═══ Lignes fournies
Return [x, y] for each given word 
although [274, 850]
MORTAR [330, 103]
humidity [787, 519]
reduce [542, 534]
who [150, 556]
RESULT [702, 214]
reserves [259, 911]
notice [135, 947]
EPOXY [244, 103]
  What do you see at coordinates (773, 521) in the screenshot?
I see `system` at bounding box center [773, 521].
══════
Exercice proposé
Reproduisez toutes les lignes ci-dessus à l'identique, sans en modifier un seul caractère.

Corrigé
Return [x, y] for each given word 
although [274, 850]
MORTAR [330, 103]
humidity [787, 519]
reduce [542, 534]
who [150, 556]
RESULT [702, 214]
reserves [259, 911]
notice [135, 947]
EPOXY [244, 103]
  What do you see at coordinates (773, 521) in the screenshot?
I see `system` at bounding box center [773, 521].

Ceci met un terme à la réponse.